Announcement

Collapse
No announcement yet.
X
  • Filter
  • Time
  • Show
Clear All
new posts

  • Adjusted Risk Difference (ARD) with svy

    Hi all,

    I'm trying to get adjusted risk differences (ARD) for several analyses I'm doing with complex survey data, including a few binary logistic regressions and a multinomial logistic regression, and I'm having some issues. I stumbled on the Norton, Miller and Kleinman paper "Computing adjusted risk ratios and risk differences in Stata" in the Stata Journal from 2013, describing their ADJRR command, which seems to work fine but only for binary predictors.
    I also found Clyde Schechter's kind answer on here, but couldn't figure out how to replicate it with a command such as:

    svy linearized : logit treatment age gender race

    ...which is trying to predict whether treatment is provided (binary) adjusting for age (continuous), gender (binary, for these purposes) and race (4 categories, for these purposes).

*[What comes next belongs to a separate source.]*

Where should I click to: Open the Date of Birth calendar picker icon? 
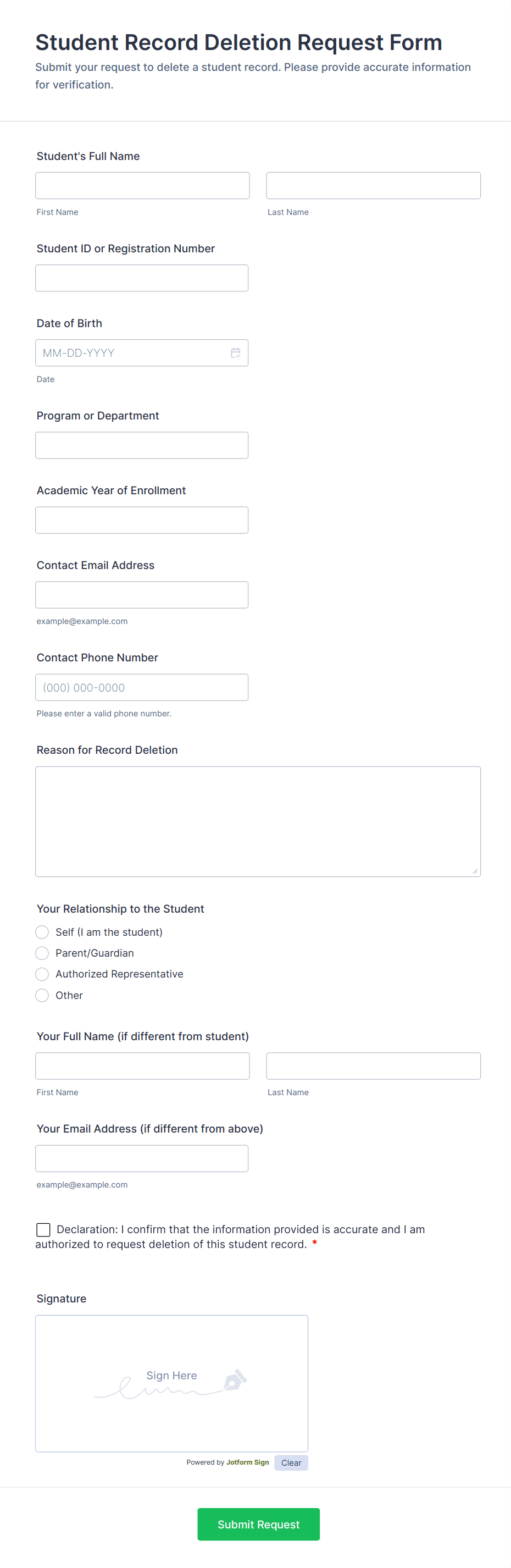[x=235, y=353]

    If anyone figured out how to get ARD for covariates which aren't binary using ADJRR, or has any other way to get ARD for binomial or multinomial logistic regressions on svy data that would be greatly appreciated!

    Thanks,
    John

  • #2
    My day to day work doesn't involve survey data. However, if you check the help file for svy postestimation, it lists the margins command. Maybe margins didn't work when adjrr was developed, but right now, it doesn't seem to be necessary.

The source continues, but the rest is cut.